Het is nu de derde keer dat ik erover begin. Mijn tranen (tot twee keer toe) onder de film ‘A complete unknown’ over Bob Dylan. Wat beroerde me? Opborrelende emoties in de jaren 60 over: vrienden maken en verliezen, een ingrijpende verhuizing, de beklemming van het arbeiderskind op de kakkersschool, de verliefdheden, de tiener die graag als Dylan wilde zijn, hem wilde begrijpen.
En dan kom ik niet ineens meer bij van het lachen.
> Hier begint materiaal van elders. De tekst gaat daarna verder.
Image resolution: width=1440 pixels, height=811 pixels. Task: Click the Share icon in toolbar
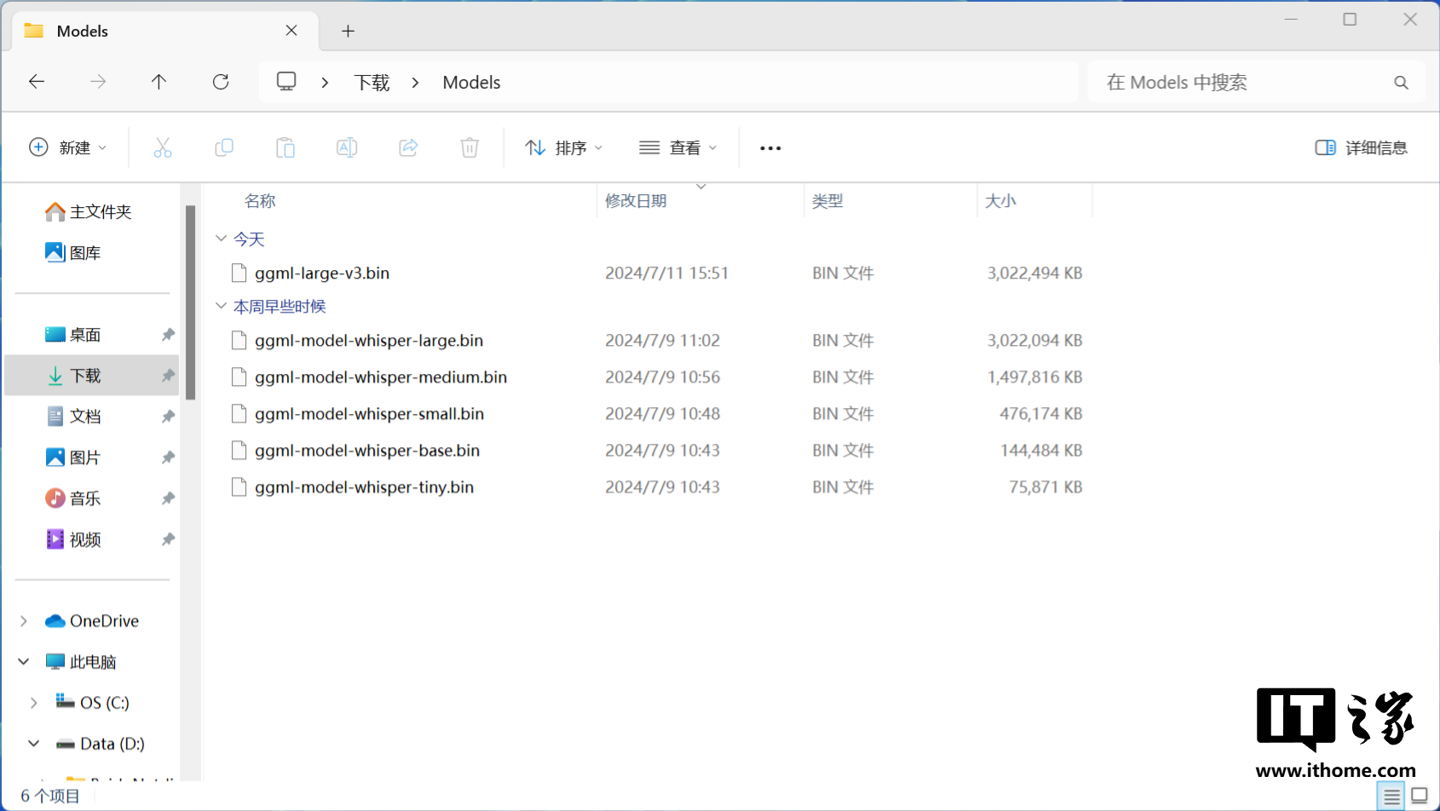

Een negentigjarige man, ergens in België, heeft twee mede
bewoners van zijn bejaardenhuis doodgestoken en er één levensgevaarlijk
verwond. Alle drie de betrokkenen zijn in de 90.
De dader is een bekende van de politie. Vier jaar geleden
sloeg hij zijn ex-vrouw, met wie hij 66 jaar getrouwd was, dood met een hamer. Hij
leed toen al aan een vorm van dementie.
Ik schaam mij diep. Nadat ik dat bericht hoorde, moest ik heel hard lachen. Ik zag de wrevel van
die man hoe langer het huwelijk duurde toenemen. Uiteindelijk leidde dat tot de
fatale hamerslagen op het hoofd van zijn ex. Ik moest daarom zó lachen.
Waarom? Het is toch iets vreselijk gewelddadigs. Tsja, ik zag die hele scene,
die eindigt met die die ‘hamer-moord’ heel hilarisch uitgevoerd worden als deel van een satirisch tv-programma.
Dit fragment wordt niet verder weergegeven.